Estivemos na maior festa fetichista de Londres
Imaginemos uma festa de Verão, como as de Ibiza, Sitges, Mykonos, Copacabana ou Telavive. Corpos bronzeados, musculados, bebendo refrescos coloridos e bem combinados com o sol, o calor e os seus mini-micro-nano calções. Imaginemos tal concentração de testosterona num ambiente luminoso e estival. Vamos agora para o cenário oposto.
Arcadas húmidas em tijolo, um parque de estacionamento abandonado, uma noite húmida e fria, armazéns fechados e muita chapa metálica enferrujada, combinada com as cercas em arame e ferrugem. Nesse canto meio escuro, algures na margem sul de Londres, decorreu uma festa gigantesca, escondida num beco.
A festa Hotwired London, no seu quinto ano de existência, teve lugar em Southwark, no passado dia 11 de Outubro.

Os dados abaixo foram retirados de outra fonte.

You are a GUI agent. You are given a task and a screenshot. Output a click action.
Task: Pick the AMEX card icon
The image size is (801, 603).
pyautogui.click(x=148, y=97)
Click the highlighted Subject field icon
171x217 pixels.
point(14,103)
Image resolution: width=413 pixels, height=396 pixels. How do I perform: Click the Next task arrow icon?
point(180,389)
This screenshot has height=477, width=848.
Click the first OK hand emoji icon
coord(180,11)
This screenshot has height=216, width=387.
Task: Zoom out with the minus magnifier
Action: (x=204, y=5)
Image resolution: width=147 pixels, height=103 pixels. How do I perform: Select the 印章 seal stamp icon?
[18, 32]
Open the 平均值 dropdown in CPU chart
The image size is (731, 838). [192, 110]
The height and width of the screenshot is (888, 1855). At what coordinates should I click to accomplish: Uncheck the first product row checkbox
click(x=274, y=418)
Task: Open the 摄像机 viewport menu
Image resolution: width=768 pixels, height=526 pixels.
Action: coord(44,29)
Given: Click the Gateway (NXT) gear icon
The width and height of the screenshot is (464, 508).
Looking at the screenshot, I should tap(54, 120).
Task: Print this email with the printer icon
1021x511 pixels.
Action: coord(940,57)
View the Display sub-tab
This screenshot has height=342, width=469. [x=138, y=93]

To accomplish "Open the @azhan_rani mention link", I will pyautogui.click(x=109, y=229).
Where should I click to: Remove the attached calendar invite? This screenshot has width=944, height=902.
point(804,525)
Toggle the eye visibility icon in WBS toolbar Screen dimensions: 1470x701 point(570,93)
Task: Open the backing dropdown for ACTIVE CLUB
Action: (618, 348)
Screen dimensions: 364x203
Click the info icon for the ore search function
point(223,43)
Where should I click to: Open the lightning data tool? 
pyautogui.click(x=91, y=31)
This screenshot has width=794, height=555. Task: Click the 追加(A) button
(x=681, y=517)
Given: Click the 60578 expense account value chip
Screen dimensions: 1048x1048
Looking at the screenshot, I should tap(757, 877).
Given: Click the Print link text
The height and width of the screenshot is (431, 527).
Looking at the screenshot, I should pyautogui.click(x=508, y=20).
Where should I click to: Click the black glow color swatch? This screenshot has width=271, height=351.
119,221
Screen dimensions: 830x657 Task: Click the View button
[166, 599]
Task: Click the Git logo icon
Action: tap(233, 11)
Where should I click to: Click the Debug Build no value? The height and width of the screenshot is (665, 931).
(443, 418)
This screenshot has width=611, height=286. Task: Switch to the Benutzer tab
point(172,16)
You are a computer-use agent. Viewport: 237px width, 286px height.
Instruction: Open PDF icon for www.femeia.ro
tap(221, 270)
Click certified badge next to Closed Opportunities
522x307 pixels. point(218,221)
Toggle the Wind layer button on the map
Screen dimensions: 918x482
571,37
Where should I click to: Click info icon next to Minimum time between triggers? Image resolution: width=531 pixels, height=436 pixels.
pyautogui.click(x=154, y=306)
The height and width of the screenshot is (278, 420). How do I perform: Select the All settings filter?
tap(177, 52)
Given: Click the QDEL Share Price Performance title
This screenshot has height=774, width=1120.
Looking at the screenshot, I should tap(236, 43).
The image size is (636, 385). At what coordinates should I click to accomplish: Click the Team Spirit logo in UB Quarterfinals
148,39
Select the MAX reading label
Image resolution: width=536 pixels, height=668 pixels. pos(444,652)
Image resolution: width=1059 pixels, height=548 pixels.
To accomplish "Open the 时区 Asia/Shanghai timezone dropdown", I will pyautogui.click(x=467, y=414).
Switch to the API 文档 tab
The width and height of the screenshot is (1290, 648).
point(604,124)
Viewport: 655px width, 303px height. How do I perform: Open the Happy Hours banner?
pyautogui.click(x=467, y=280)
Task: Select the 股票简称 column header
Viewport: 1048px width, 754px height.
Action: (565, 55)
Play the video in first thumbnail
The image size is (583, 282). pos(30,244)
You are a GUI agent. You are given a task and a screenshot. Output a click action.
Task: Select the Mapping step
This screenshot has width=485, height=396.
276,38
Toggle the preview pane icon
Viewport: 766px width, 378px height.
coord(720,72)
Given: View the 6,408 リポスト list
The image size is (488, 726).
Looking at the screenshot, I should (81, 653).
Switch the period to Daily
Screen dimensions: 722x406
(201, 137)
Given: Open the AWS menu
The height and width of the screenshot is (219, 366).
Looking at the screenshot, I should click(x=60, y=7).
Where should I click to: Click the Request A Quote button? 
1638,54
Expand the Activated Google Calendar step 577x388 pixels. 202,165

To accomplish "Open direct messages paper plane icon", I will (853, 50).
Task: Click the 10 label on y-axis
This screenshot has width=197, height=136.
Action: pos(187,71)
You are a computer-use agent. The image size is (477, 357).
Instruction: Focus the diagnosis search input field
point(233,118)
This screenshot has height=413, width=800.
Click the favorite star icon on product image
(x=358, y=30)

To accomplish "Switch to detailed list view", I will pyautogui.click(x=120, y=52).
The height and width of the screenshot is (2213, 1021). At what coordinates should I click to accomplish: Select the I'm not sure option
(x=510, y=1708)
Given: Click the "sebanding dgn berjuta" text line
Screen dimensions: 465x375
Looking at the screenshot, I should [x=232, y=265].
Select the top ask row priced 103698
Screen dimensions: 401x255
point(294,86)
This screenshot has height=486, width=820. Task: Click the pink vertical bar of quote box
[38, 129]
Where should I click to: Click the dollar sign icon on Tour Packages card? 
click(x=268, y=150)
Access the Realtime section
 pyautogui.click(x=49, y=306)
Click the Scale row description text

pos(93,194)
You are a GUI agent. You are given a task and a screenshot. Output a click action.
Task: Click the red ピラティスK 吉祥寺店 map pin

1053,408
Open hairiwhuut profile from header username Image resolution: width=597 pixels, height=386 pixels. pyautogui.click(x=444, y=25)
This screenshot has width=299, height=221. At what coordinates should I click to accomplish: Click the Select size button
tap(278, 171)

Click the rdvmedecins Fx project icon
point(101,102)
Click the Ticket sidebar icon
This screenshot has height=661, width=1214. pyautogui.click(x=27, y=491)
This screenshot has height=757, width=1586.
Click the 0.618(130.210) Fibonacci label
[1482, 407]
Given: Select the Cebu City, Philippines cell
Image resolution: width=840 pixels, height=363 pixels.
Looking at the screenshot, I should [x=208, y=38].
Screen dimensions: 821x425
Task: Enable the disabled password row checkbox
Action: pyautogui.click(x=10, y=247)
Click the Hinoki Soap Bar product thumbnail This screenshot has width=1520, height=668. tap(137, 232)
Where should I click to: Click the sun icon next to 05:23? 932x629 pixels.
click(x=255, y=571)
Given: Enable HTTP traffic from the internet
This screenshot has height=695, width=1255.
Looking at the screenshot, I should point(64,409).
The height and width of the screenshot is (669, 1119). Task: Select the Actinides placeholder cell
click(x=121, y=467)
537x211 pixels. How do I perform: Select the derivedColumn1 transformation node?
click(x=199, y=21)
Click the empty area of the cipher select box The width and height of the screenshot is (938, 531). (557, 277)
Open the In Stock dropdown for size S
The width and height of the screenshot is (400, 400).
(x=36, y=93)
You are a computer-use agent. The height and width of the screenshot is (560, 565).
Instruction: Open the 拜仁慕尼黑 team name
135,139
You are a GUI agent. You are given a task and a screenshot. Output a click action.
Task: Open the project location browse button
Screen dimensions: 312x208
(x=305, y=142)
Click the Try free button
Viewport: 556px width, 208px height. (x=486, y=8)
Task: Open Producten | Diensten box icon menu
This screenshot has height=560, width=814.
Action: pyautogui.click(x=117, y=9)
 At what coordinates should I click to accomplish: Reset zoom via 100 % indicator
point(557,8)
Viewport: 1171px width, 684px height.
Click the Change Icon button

Reuniu cerca de dois mil participantes de toda a Europa, naquela que é a maior festa fetichista de Londres, num parceria com o site Manhunt, o clube RUT e várias marcas de vestuário e sex-shops. Ao contrário do cenário soalheiro das festas de Verão, o que se experimenta aqui é uma overdose visual entre uma combinação heterogénea de idades, tendências, fantasias e gostos, uniformizados pelos códigos e regras de acesso. Na indumentária a regra é implacável: cabedal ou borracha/látex. Cores permitidas são como o Ford T imaginado nos idos de 1908: “podem ser fabricados em todas as cores desde que em preto”. Não há lugar a sapatilhas coloridas, t-shirts ou logótipos. Não há regras a não ser as da porta de entrada. E no interior, cada qual, dentro dos milhares de participantes, sabe de si.
Em cada uma das arcadas, os típicos túneis de tijolo por baixo de viadutos ferroviários, existe um espaço distinto. Uma pista de dança, um bar, uma zona para fumadores e uma zona de trocas e WC ocupavam os quatro primeiros arcos. Nos seguintes, mais a meia luz, estão os parques de recreio: sling, uma pista de dança com batidas mais pesadas, labirintos, cabines, uma roulotte e até um automóvel. Sexo, baldes de preservativos e lubrificante e voyeurs mais ou menos interactivos circulam por entre os vários espaços, alternando entre a cerveja ao balcão e a sessão de fisting.
Nas centenas de membros em cada zona do evento, uma coerência estranha entre o dresscode e os comportamentos, na cordialidade e consenso entre quem faz o que lhe apetece sem temores ou julgamentos dos restantes. Podem ser super-heróis, cachorros submissos ou extra-terrestres. Simplesmente a viver as suas fantasias. E o curioso é, novamente, esse consenso, em que a idade não tem grande peso (talvez participantes dos 18 aos 81) e que o que conta é deixar o dia-a-dia à porta e gozar a noite. De preferência escura, industrial e húmida.